### Passage to read
-=-=-

Campanella points to Thomas Jefferson's Notes on the State of Virginia, in which he states that "The mobs of great cities add just so much to the support of pure government, as sores do to the strength of the human body." John Adams similarly wrote in his Defence of the Constitutions of Government of the United States that Americans living "in small numbers, sprinkled over large tracts of land … are not subject to those panics and transports, those contagions of madness and folly, which are seen in countries where large numbers live in small places."
"De-densifying the city is not going to happen," says Campanella. "We still have London and Florence and Venice and all these cities that they underwent terrible pandemic diseases.
Campanella recalls his own grandmother recounting the horrors of the 1918 Spanish flu pandemic in New York City.
"She remembered seeing the hearses every day," he says. "So, we have gone through these things."

-=-=-

### Material provided
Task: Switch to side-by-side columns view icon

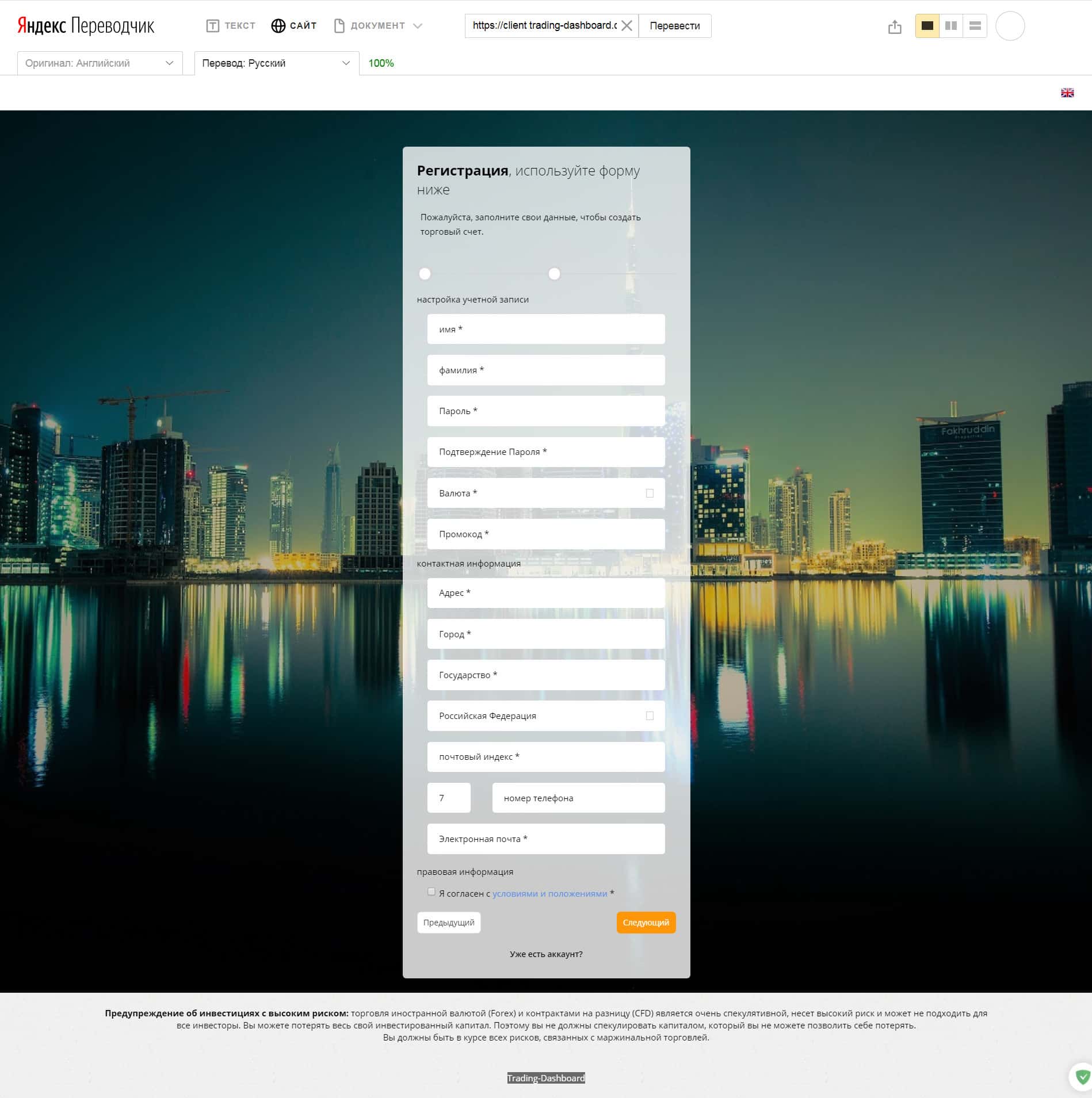Action: (951, 26)
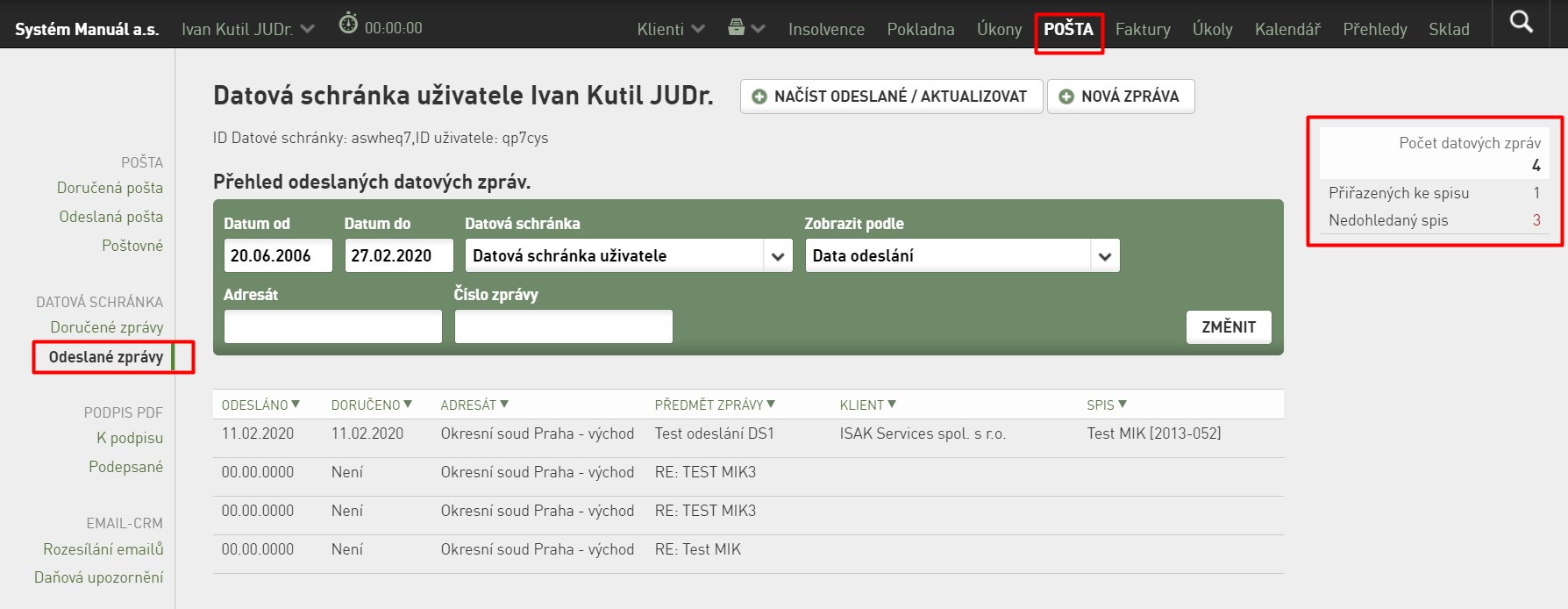Open the Doručené zprávy sidebar link
Screen dimensions: 1568x609
click(x=107, y=327)
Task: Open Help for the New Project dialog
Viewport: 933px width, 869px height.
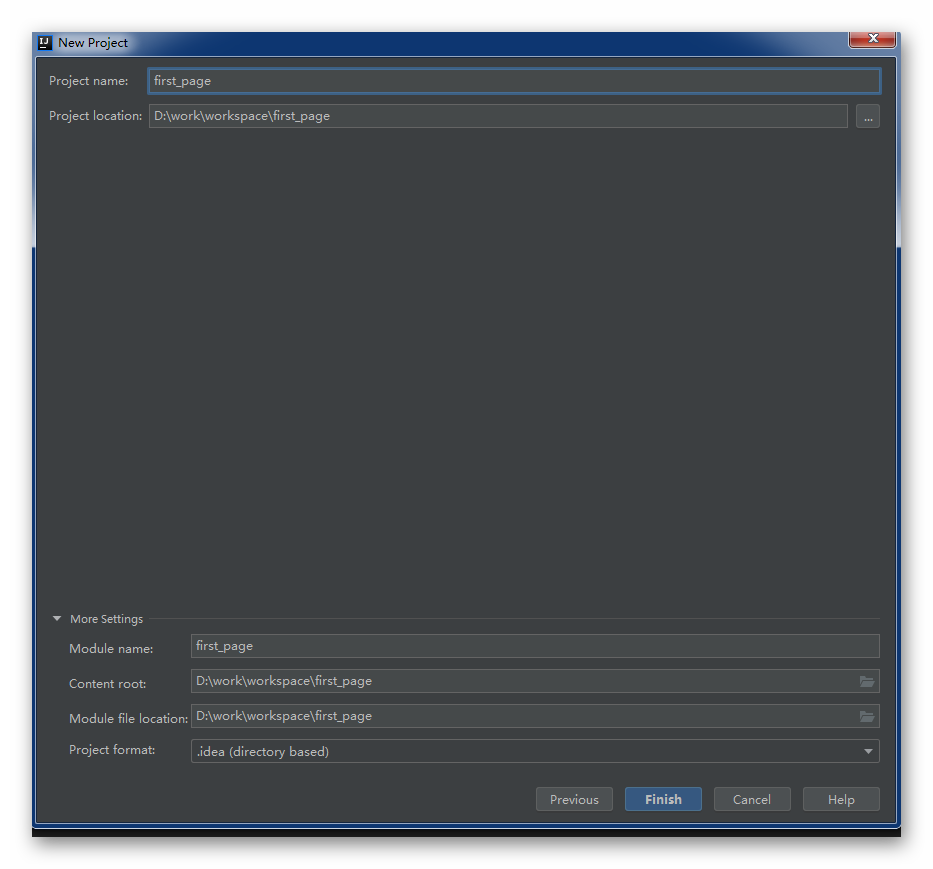Action: [x=841, y=799]
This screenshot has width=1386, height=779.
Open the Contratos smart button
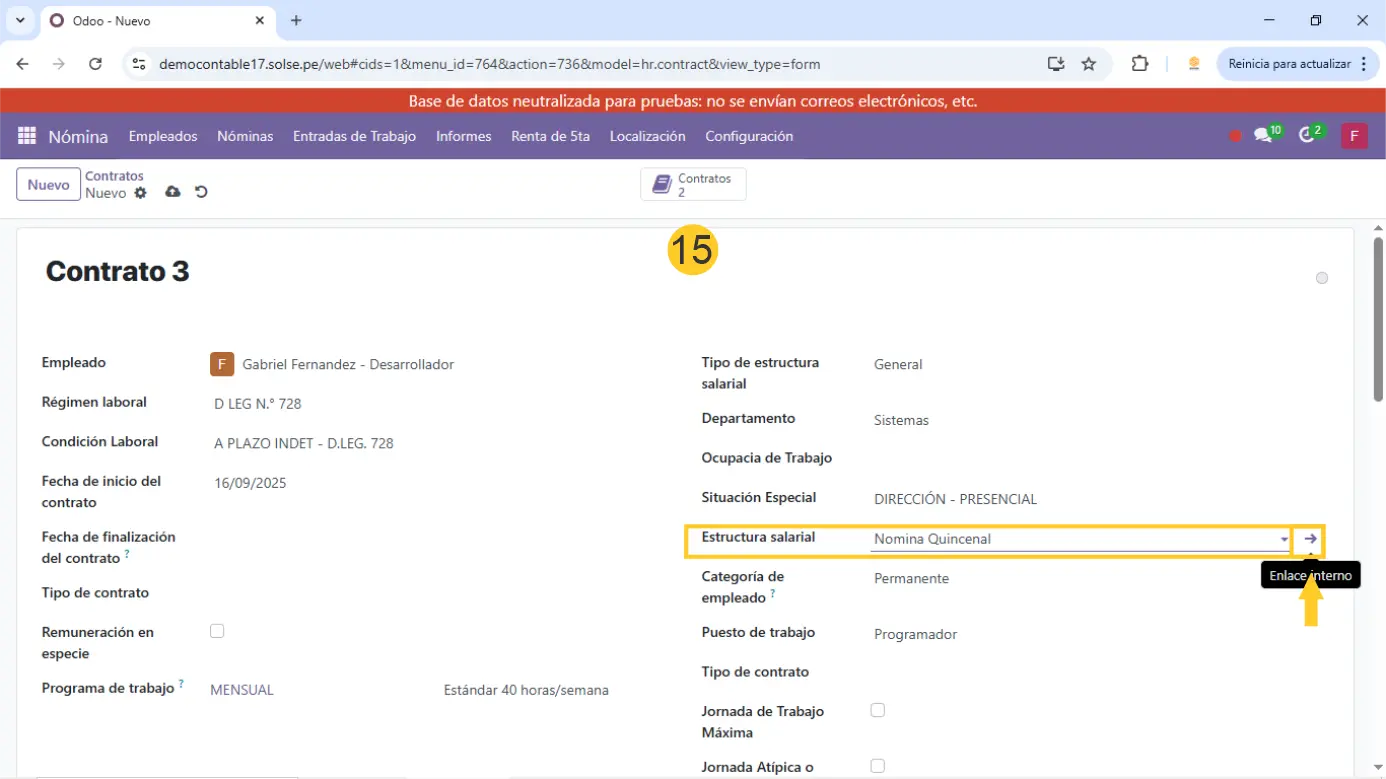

-=-=-

### Parts of the exercise
A – In the passage on cities and pandemics, why does Campanella say that de-densifying the city is not going to happen? Answer in one to three sentences.
B – Continue the passage on cities and pandemics from the end of its last sentence.
The records come from a different source than the text.

### Results of the exercise
A – He points out that London, Florence, Venice and other cities are still here even though they went through terrible pandemic diseases.

B –
But Kotkin argues that what's changed is that ever-improving communications technology has made all kinds of remote work possible.
"If you take a look at where people are moving. They're moving to, generally speaking, less expensive, very often smaller cities," he says.
In terms of broad historical trends, urbanization has increased over the last 200 years, with the percentage of the world population living in urban areas rising from 2 percent to 50 percent. But more recently, megacities like New York have experienced significantly slower growth than small and mid-sized urban areas. The total world population of small urban areas with populations of fewer than 500,000 people is three times that of megacities, with the median urban resident living in an urban area with a population of 650,000.
And according to the U.S. Census Bureau, almost 92 percent of population growth within metropolitan areas has been in the suburbs and exurbs from 2010 to 2018. Only New York has bucked that trend, with rising density over that period.
But Kotkin says New York isn't immune.
"[The pandemic] may just accelerate some of this," says Kotkin. " People are going to have that memory of, 'God, I was living in the studio apartment in Manhattan when this happened. I was essentially in lockdown.'"
Between 2005 and 2017, remote working increased by about 159 percent according to one study, with about 5 percent of Americans working from home according to census data. Kotkin predicts remote working trends will continue to push more and more Americans out of big city centers.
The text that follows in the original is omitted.